Public Area / mediadrumworld.c

Phil Bertelsen, who directed “761st Tank Battalion,” stated the manufacturing utilized varied sources as its informational database.

“The analysis for this started with earlier works that have been carried out [on the battalion] however none of which actually noticed the sunshine of day in the identical approach,” he stated. “There have been books — Kareem Abdul-Jabbar being among the many authors who’s written concerning the 761st [in his 2005 book ‘Brothers in Arms’] and Trezzvant Anderson, a black journalist embedded with the battalion; his dispatches have been vital in serving to us chart their progress.”

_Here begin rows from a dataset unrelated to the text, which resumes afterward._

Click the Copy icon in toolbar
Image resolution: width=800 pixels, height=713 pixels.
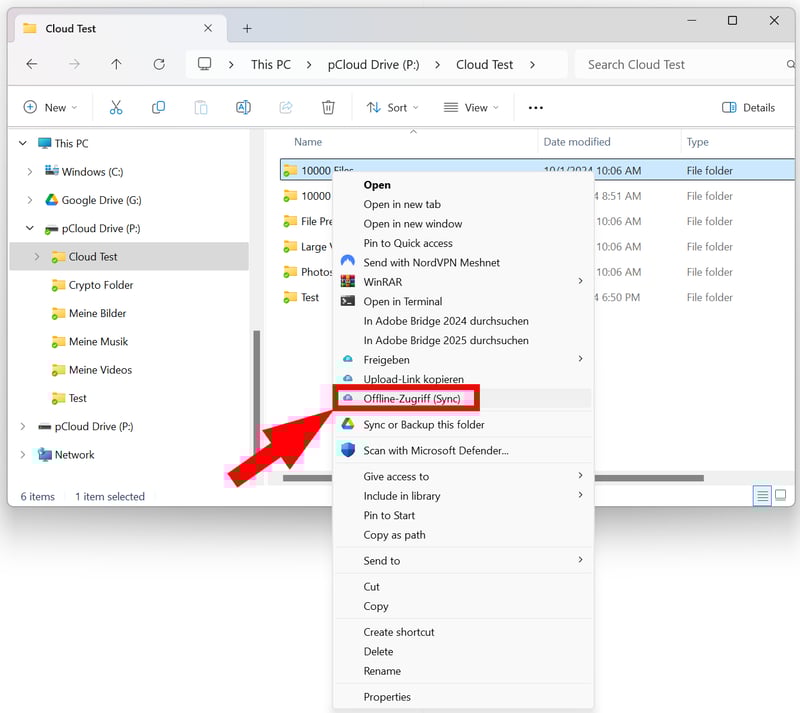click(158, 107)
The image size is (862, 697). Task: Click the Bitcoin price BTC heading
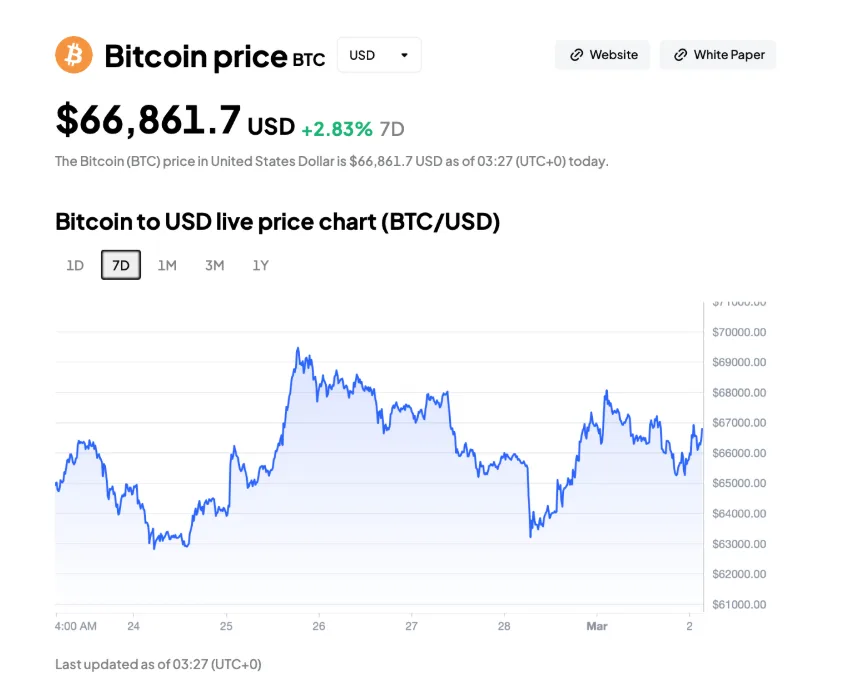(214, 56)
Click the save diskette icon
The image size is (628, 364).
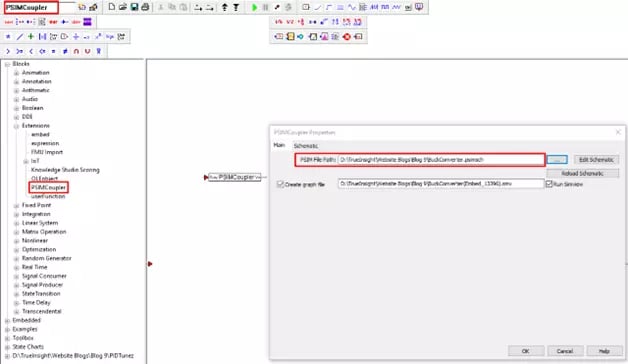click(134, 7)
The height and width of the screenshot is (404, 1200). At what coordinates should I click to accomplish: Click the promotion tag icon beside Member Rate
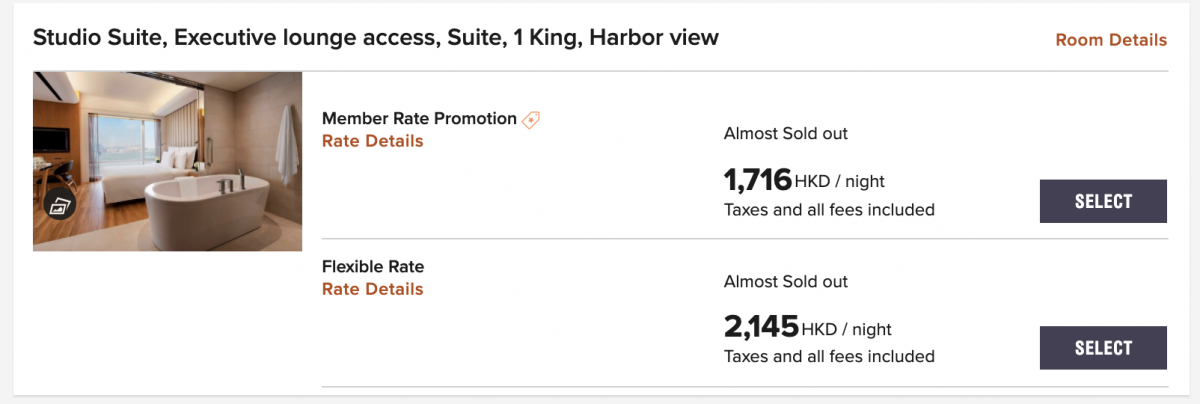click(x=531, y=119)
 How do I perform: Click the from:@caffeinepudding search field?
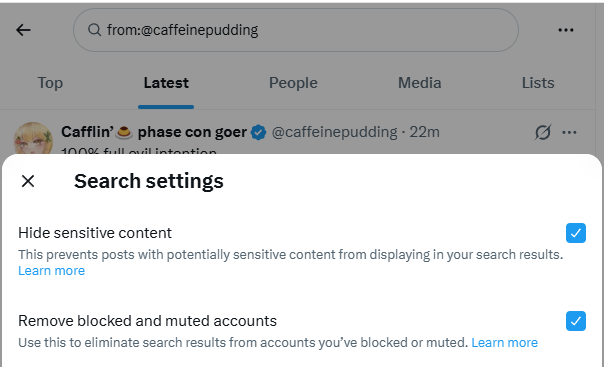pyautogui.click(x=296, y=30)
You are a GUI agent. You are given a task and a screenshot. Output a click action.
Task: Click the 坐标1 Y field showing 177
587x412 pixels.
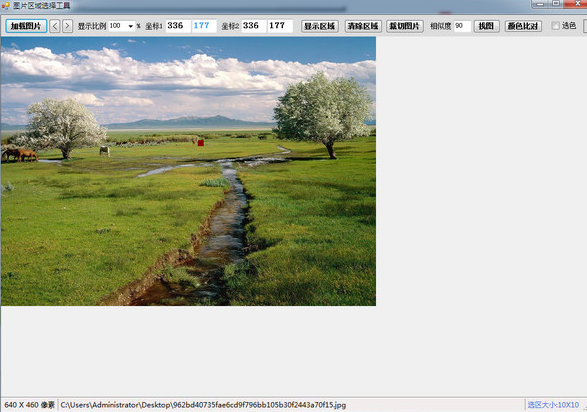pyautogui.click(x=204, y=26)
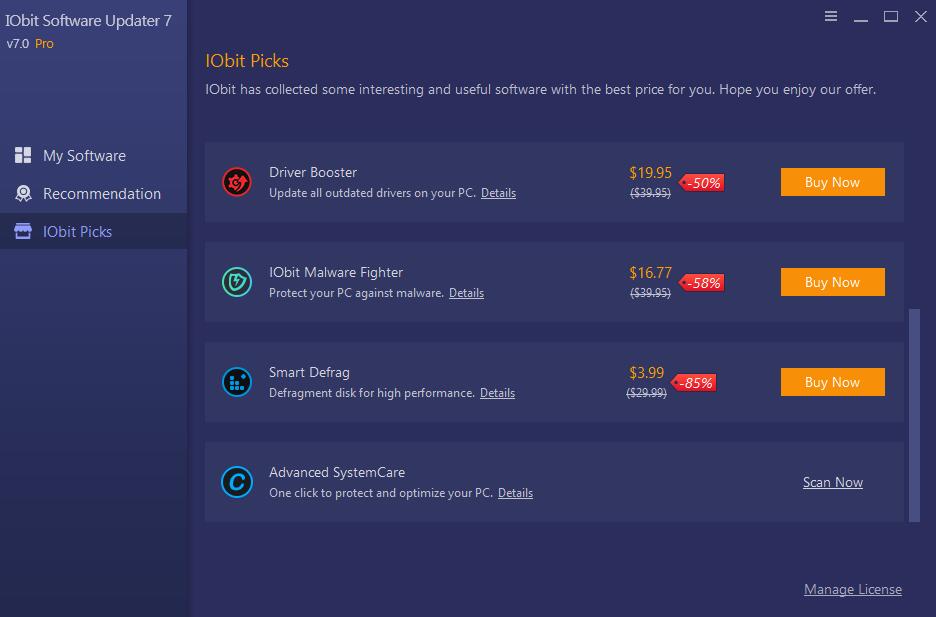The image size is (936, 617).
Task: Open the hamburger menu icon
Action: tap(830, 16)
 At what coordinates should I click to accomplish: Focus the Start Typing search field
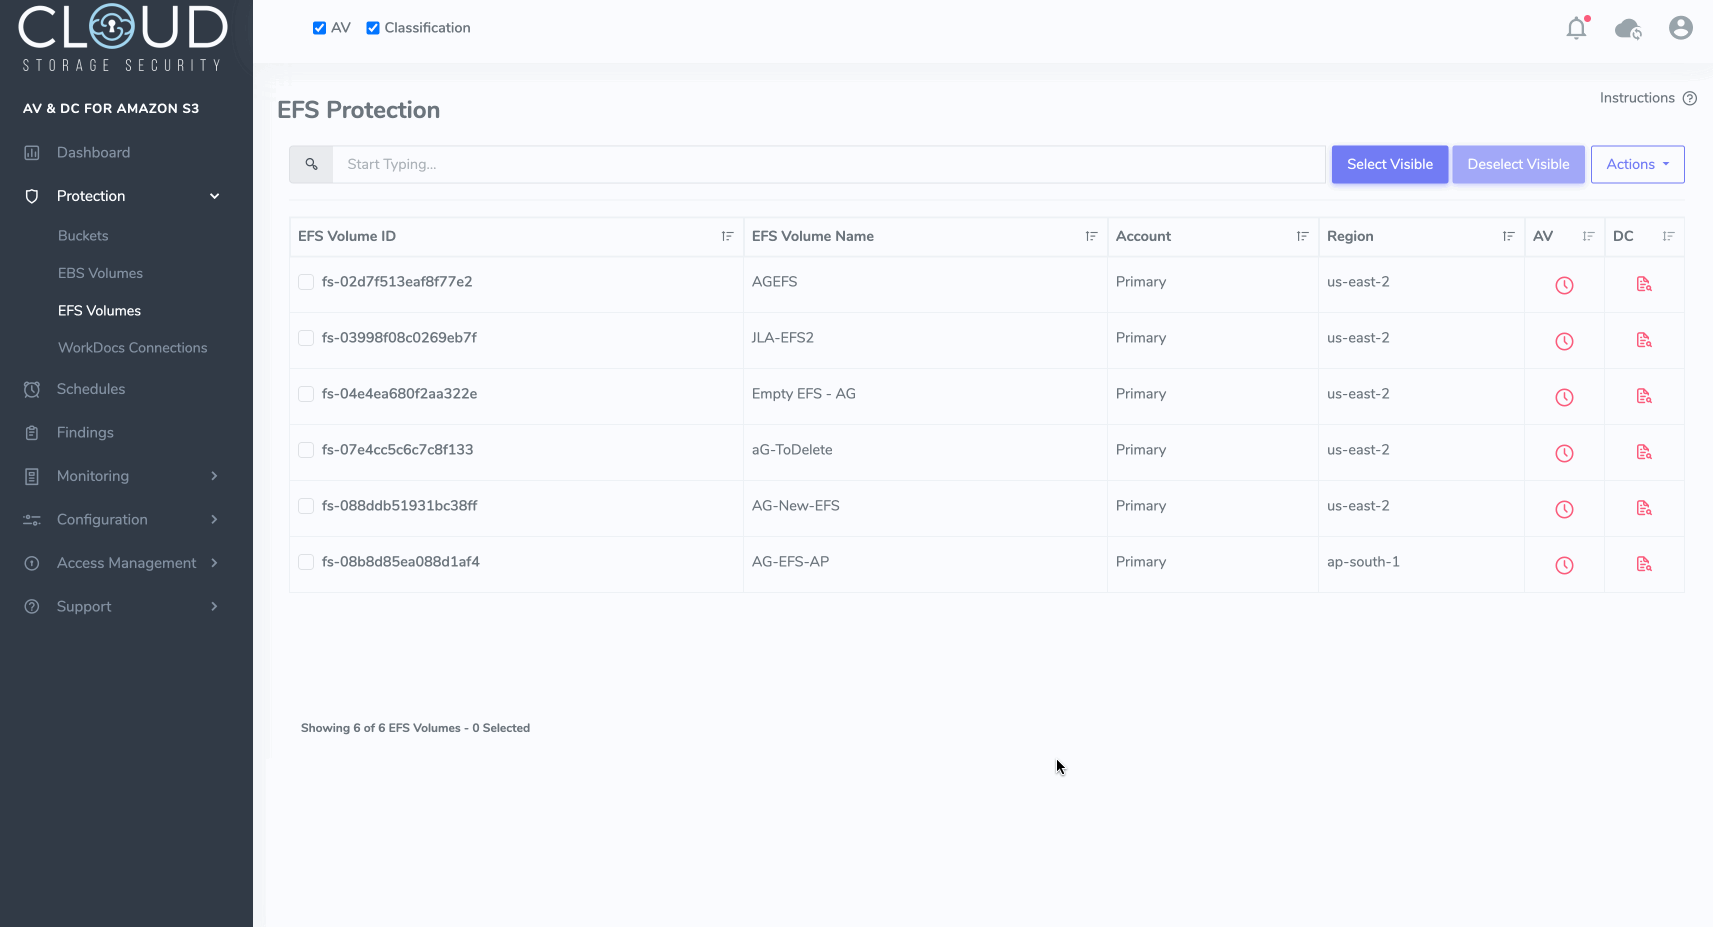(x=828, y=165)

[Anderson, who died in 1963, wrote the book “Come Out Fighting: The Epic Tale of the 761st Tank Battalion 1942-1945.”]  

Bertelsen stated there “was a number of accessible info” within the Nationwide Archives and different sources and far of it’s now digitized, which made it a bit simpler to inform the story — together with the battalion’s function in liberating Mauthausen.

“That’s been a supply of some controversy earlier than when this story was advised,” he stated. “We made an exerted effort to place [the battalion] there on the time and place in Austria once they have been the furthest East and connected to the 71st Infantry Division — which was given credit score for liberating that camp. However the truth that the battalion was additionally there’s something that was misplaced to historical past — and we have been in a position to affirm what has all the time been rumored however not reported with accuracy.”

“761st Tank Battalion: The Authentic Black Panthers,” premieres Aug. 20 at 8 p.m. on Historical past.